But tonight, at least, he isn't lying sharp and alert in his corner, waiting for any movement from the centre of the room. The low candlelight guttering in the single lamp over the door flutters against his half-closed eyelids and slides over his skin, turning it to gentle bronze. In the mingling shadows his hair is steeped in overlapping shades of dusk: he looks as Japanese as any of the others.

It's almost too much effort to roll onto his back and stretch the entire length of his body, arms to spine to toes, easing the lingering knots of ki from his joints. His limbs feel like warm, heavy blocks of wood as they loll atop the tatami floor – the slow steady pulse that threads through them a reminder of a day's hard training. Meditation, practice of the basic forms and the long hours of focusing ki into a controlled force – pushing a leaf, a ball, a teacup… and only today, being allowed to use that push against a fellow student for the first time.

And it worked.

Just that memory, the other boy suddenly picked up and thrown into the sandbags packed against the wall of the courtyard… how it had felt to channel that power, the air rippling around the invisible force as the ki-ball flew through the air… it sends a warm thrill through him and he smiles, turning over the cusp of sleep.

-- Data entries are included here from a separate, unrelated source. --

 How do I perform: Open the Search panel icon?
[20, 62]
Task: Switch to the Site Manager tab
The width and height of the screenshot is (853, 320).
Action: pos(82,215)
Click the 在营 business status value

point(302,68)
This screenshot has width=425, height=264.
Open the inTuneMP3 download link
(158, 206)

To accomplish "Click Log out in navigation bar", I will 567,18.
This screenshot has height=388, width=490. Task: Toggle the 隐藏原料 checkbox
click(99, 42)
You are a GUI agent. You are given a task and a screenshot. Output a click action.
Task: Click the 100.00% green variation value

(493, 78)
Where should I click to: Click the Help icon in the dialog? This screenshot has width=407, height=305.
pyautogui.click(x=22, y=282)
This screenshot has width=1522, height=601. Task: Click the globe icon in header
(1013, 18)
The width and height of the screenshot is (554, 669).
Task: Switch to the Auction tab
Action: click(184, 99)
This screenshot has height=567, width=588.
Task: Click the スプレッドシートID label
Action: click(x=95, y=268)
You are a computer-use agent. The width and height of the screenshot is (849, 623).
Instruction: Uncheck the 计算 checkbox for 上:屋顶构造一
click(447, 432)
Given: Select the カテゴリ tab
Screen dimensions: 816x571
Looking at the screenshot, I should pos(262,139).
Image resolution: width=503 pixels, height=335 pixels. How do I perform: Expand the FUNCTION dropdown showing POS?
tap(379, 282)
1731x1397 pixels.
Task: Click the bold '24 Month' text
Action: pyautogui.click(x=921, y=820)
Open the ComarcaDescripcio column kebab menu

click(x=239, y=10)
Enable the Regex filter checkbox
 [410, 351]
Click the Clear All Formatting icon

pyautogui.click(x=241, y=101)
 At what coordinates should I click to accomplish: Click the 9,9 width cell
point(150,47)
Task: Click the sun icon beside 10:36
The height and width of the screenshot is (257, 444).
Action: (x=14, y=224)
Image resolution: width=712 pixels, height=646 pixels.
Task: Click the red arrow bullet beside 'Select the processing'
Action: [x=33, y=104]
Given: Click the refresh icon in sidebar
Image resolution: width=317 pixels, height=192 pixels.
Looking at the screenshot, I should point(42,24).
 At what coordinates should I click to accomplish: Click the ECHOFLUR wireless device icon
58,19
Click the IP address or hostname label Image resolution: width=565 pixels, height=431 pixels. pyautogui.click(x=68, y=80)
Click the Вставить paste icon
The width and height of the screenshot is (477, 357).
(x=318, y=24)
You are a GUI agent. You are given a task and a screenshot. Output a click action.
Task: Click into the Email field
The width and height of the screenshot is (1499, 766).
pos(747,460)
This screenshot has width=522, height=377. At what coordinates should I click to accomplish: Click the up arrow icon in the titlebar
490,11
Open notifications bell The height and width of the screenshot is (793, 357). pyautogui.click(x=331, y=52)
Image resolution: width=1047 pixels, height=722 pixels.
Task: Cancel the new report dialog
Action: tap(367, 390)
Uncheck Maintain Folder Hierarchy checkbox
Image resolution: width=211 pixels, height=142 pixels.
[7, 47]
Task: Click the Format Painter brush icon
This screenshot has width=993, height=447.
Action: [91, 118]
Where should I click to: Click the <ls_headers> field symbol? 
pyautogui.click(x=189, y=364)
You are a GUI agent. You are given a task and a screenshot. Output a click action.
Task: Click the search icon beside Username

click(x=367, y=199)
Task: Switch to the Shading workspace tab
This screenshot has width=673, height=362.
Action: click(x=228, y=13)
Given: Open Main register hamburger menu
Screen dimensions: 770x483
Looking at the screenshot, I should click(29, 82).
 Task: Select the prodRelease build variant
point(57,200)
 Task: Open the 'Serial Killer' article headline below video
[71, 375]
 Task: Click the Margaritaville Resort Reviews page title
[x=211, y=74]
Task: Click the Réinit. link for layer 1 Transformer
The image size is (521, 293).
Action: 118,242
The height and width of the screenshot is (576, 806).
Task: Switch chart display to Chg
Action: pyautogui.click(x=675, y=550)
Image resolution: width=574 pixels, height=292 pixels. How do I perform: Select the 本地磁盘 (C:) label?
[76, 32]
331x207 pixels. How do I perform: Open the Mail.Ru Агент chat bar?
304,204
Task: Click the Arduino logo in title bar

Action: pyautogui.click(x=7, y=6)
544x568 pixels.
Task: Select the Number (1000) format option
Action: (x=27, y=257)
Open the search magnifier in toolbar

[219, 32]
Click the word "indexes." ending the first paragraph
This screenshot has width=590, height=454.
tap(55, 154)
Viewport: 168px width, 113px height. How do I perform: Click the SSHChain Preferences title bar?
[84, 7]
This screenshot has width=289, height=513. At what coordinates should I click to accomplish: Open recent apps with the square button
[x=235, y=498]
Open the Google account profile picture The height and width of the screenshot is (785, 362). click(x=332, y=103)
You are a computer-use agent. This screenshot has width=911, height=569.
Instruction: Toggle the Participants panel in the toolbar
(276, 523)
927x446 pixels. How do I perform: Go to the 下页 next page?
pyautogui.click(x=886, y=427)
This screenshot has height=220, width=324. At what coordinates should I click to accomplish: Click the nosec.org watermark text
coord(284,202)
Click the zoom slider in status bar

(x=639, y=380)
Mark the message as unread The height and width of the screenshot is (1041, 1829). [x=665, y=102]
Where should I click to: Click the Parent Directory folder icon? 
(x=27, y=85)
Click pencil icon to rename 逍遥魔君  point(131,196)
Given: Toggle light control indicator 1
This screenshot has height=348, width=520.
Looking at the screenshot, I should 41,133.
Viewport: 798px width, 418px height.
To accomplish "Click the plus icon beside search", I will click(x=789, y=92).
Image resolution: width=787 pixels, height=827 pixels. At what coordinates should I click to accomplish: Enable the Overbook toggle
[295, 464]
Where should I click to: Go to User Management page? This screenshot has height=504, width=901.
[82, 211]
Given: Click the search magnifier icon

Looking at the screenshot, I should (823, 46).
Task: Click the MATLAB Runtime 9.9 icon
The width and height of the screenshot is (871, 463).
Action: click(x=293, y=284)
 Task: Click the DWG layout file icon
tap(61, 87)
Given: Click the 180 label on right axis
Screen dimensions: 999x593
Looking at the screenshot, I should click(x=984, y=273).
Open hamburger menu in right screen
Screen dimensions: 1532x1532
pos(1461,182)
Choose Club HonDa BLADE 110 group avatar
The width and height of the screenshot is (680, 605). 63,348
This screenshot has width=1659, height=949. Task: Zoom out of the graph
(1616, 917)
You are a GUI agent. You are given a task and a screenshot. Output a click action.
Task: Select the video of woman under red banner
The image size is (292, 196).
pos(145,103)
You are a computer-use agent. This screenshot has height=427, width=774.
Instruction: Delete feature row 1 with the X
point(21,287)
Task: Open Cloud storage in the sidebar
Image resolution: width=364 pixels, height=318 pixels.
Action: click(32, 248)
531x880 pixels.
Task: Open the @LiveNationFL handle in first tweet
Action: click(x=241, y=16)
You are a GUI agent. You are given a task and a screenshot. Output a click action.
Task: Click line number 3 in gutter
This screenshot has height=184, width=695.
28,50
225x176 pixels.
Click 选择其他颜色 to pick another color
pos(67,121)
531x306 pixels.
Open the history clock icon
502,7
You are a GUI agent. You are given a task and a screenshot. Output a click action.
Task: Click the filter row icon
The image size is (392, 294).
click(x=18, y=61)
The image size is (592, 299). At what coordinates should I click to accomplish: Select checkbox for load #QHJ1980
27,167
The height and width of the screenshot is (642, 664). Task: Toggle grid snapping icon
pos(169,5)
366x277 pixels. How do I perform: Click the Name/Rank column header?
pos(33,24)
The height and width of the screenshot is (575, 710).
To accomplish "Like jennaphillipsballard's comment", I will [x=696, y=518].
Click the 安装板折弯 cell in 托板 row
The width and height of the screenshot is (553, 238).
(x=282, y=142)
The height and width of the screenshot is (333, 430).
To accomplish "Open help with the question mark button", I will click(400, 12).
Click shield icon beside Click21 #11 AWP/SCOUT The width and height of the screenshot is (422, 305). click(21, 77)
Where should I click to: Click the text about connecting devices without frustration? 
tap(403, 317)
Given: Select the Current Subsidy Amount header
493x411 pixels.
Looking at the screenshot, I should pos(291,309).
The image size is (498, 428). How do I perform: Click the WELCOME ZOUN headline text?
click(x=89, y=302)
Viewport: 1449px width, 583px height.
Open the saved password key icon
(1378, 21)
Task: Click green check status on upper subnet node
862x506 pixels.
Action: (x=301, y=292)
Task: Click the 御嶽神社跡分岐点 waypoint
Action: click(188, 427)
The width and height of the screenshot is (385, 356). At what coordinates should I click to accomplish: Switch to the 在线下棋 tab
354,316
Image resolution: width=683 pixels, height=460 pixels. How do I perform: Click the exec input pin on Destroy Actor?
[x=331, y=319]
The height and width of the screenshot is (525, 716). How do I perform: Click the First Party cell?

Gently his eyes slip closed and the dormitory room retreats behind layer upon layer of pale gauze like spiderwebbing, and the bridge that spans the place of dreams appears before him and the way unrolls before his feet.

The breathing of the sleeping boys washes through the room and laps against the walls, filling it to the brim. Toshiki's eyelids flicker a little as he runs deeper down familiar corridors and across landscapes that can never exist outside the walls of the mind. Outside it is dark and the stars shine coldly on the roofs of the temple that is already drawing down the final stretch to its destruction. There will be no autumn leaves in the courtyard, no snowflakes floating down to land in lazy drifts that swallow the graceful curves of the complex, and this time next year the wind will gust emptily against ruined walls and rubble.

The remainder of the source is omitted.